---- Textauszug

Bild: Sieht von weitem schon nach Problemzone aus: Unsanierter Wohnblock im Sah…
Hannover taz | „Die Schlange“ wird der Wohnblock hier genannt. Weil der
graue Klotz so angeordnet ist. Er steht mitten in einem der ärmsten
Stadtviertel Hannovers, dem Sahlkamp, und sieht schon von weitem nach
Problemzone aus: verbarrikadierte und zugerümpelte Balkone, provisorisch
verhängte Fenster, bröckelnde Farbe und Putz. Ein privater
Sicherheitsdienst stiefelt grimmig dreinschauend durch die Gegend, aber
guckt anscheinend immer dann nicht hin, wenn mal wieder illegal Sperrmüll
an den Müllplätzen abgeladen wird.
Hier landen die, die sonst keine große Wahl haben. 45 Prozent der Einwohner
sind ganz oder teilweise auf Transferleistungen angewiesen, die
Arbeitslosenquote ist hoch, [1][die Kinderquote auch]. 25 Prozent der
Einwohner sind unter 17 Jahren. 40 Prozent haben keinen deutschen Pass, 25
Prozent mehr als eine Staatsangehörigkeit.
So verzeichnet es nüchtern das „Integrierte Entwicklungskonzept“ der Stadt,
die Zahlen darin stammen aus dem Jahr 2019. Eigentlich hätten an diesem wie
an ein paar weiteren Klötzen in der Umgebung längst umfassende
Sanierungsmaßnahmen laufen sollen. Die menschenfeindlichen Sozialbauten
wurden Anfang der 70er-Jahre von der Neuen Heimat errichtet – und in vielen
ist seither nicht viel passiert.
„Wir wollen hier eigentlich weg“, sagt ein Anwohner. Der 22-Jährige lebt
mit seiner Familie seit sechs Jahren hier. Seine Klagen klingen vertraut:
kaputte Aufzüge und verdreckte Treppenhäuser, kaputte WCs, zugige Fenster,
horrende Heizkosten. Und selten jemand, der sich kümmert.

--------

▸ **Die Aufgaben**
[A] Wer hat laut dem Textauszug die Sozialbauten im Sahlkamp errichtet, und wann?
[B] Schreiben Sie den Abschnitt des Textauszugs ab, der mit „Hier landen die, die“ anfängt und mit „nicht viel passiert.“ aufhört.

---- Bereitgestellte Angaben

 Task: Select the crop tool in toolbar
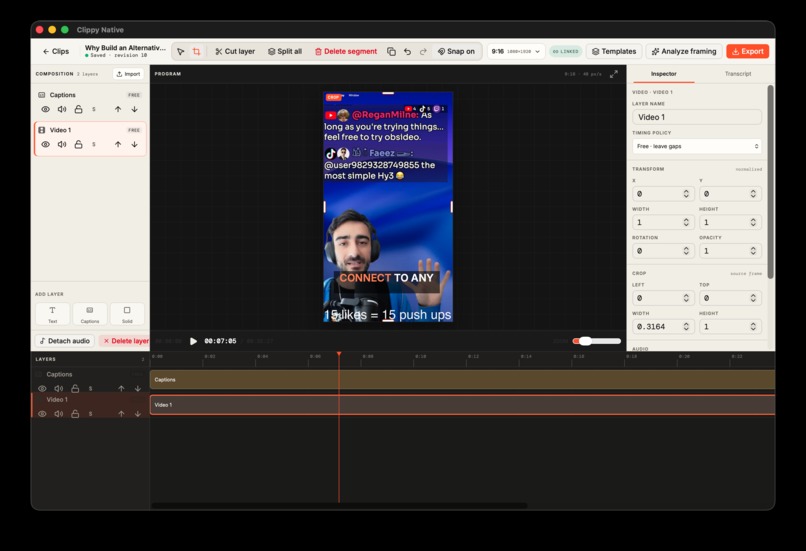[x=196, y=51]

--------

▸ **Lösungen**
[A] Die Neue Heimat hat sie Anfang der 70er-Jahre errichtet.

[B]
Hier landen die, die sonst keine große Wahl haben. 45 Prozent der Einwohner
sind ganz oder teilweise auf Transferleistungen angewiesen, die
Arbeitslosenquote ist hoch, [1][die Kinderquote auch]. 25 Prozent der
Einwohner sind unter 17 Jahren. 40 Prozent haben keinen deutschen Pass, 25
Prozent mehr als eine Staatsangehörigkeit.
So verzeichnet es nüchtern das „Integrierte Entwicklungskonzept“ der Stadt,
die Zahlen darin stammen aus dem Jahr 2019. Eigentlich hätten an diesem wie
an ein paar weiteren Klötzen in der Umgebung längst umfassende
Sanierungsmaßnahmen laufen sollen. Die menschenfeindlichen Sozialbauten
wurden Anfang der 70er-Jahre von der Neuen Heimat errichtet – und in vielen
ist seither nicht viel passiert.